Mit der grassierenden «Kolumnitis» in allen Schweizer Medien befasste sich eine Diskussionsrunde des Zürcher Pressevereins (ZPV) am Mittwochabend im Ringier-Pressehaus. Von ZPV-Vorstandsmitglied und «Stocks»-Chefredaktor Reto Lipp befragen liessen sich zu diesem Thema «Götterspässler» Patrick Frey («Tages-Anzeiger») sowie SVP-Nationalrat Christoph Mörgeli («Weltwoche»), eine Paarung, die unterschiedlicher kaum sein könnte. Trotzdem fand sich ein gemeinsamer Nenner: Beide Kolumnisten sehen sich selbst als machtlos und schreiben in ihrem Selbstverständnis gegen die Macht und die Mächtigen an. Für Mörgeli «hat die Linke die Macht vollständig besetzt und gibt ihrer Klientel den Eindruck, es sei nicht so», wogegen Frey überzeugt ist, aus einer niedrigen gesellschaftlichen Position die Mächtigen zu beissen. «Wie Mörgeli von oben zu beissen finde ich nicht so lustig», sagte er.

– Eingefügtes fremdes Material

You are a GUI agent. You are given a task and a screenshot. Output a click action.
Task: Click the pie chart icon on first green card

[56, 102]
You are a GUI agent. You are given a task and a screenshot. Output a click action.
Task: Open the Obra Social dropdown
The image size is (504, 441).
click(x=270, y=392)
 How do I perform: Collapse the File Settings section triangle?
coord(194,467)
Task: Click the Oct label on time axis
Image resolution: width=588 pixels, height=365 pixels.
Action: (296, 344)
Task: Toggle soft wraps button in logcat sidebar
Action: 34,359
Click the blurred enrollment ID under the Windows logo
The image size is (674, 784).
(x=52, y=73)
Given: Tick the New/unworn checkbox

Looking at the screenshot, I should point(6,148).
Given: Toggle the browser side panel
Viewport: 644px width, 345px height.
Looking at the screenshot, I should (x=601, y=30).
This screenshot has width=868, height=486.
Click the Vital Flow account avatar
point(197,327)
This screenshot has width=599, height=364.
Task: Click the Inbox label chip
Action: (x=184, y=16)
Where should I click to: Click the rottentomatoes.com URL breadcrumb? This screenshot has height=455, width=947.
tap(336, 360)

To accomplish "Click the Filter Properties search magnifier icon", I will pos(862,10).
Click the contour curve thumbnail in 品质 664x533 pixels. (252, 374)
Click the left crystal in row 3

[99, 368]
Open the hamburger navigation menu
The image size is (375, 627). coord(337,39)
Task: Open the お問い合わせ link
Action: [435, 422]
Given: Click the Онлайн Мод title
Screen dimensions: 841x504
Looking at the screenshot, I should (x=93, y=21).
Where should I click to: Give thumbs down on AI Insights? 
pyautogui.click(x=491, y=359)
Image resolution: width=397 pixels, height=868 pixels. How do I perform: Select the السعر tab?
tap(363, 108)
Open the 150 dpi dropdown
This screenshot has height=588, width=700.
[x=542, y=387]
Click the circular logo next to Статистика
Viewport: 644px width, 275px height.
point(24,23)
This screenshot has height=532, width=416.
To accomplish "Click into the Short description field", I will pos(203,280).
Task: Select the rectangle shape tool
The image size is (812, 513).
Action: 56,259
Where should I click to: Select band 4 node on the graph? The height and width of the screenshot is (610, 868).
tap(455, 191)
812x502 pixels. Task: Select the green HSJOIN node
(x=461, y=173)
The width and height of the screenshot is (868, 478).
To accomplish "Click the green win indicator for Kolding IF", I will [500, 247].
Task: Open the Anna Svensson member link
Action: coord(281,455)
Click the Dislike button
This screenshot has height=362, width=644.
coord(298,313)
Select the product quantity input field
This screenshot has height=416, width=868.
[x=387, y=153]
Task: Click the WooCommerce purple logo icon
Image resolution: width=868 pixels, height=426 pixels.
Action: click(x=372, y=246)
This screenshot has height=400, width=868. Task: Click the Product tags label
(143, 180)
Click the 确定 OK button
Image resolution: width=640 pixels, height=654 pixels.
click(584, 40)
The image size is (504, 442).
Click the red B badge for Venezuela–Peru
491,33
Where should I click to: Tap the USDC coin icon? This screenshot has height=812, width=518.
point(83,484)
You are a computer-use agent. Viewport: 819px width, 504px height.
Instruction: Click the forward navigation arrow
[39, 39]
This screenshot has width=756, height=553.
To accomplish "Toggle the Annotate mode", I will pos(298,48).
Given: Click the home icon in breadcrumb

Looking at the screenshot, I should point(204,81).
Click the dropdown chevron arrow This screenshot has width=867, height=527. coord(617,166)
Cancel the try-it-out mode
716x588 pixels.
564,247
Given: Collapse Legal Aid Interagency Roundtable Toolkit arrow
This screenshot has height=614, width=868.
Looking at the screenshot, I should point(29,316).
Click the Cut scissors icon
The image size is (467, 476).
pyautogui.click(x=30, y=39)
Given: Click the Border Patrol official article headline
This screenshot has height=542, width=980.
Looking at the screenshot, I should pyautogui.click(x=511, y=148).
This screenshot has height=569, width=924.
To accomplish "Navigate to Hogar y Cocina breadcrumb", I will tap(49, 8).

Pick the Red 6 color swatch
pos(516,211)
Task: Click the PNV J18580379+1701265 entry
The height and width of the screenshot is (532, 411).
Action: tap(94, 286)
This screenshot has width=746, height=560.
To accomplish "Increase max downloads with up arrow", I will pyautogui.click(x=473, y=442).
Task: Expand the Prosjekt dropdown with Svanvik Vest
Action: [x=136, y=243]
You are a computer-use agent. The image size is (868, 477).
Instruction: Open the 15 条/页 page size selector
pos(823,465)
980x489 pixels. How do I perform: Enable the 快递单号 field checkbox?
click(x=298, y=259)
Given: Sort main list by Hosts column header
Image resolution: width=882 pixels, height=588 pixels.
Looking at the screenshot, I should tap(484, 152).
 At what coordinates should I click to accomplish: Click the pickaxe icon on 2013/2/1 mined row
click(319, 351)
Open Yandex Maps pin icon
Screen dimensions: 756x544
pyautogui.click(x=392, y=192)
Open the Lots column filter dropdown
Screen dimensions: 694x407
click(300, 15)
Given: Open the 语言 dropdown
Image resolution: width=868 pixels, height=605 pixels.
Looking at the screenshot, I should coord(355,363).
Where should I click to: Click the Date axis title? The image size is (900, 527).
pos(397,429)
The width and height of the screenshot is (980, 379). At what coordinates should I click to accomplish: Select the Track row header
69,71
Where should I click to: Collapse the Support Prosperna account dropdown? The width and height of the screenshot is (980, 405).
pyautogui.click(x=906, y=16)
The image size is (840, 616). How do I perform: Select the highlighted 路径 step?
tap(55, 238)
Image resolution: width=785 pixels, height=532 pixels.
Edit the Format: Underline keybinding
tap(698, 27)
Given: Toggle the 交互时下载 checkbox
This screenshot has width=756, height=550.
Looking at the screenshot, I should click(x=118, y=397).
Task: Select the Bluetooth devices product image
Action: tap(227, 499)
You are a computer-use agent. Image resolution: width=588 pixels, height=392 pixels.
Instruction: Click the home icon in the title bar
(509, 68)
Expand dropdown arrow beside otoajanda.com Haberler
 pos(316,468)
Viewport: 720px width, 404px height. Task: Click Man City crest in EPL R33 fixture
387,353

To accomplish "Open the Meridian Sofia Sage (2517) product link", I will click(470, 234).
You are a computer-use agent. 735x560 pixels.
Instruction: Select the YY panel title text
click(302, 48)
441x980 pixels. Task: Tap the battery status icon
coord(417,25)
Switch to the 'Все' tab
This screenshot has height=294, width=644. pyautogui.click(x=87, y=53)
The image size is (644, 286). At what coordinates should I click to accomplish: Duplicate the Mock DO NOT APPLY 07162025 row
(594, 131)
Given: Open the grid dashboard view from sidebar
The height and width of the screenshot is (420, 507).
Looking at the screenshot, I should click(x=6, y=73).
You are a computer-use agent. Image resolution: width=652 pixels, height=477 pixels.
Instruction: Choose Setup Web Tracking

Unterschiede ergaben sich hingegen zuhauf. So muss eine gute Kolumne für Mörgeli drei Anforderungen erfüllen: Sie muss «kurz sein, ein Thema haben und verletzend sein», beantwortete er die entsprechende Frage und räumt gleich ein, er wisse, dass dies vielleicht nicht mehrheitsfähig sei. Frey anderseits hielt sich an eine Definition des «Tages-Anzeiger»-Chefredaktors, er solle mit seiner Kolumne «eine wohltuende Insel der bösen Worte» schaffen. Unterschiede zeigten sich auch bezüglich der Arbeitsweise. Patrick Frey tut sich unsäglich schwer beim Schreiben und hat oft kurz vor (oder auch nach) dem Abgabetermin noch keinen brauchbaren Satz verfasst. Hingegen bekannte Christoph Mörgeli unumwunden, er würde gerne bis zu seiner Pensionierung eine tägliche Kolumne schreiben, da in der Schweiz so vieles schief laufe, das zu bekämpfen er sich berufen fühle. Erst nach Unterzeichnung des Vertrags mit der «Weltwoche» habe er dessen Chefredaktor gesagt, er wäre auch bereit, einen Betrag in der Höhe des Honorar zu bezahlen, wenn er nur schreiben dürfe.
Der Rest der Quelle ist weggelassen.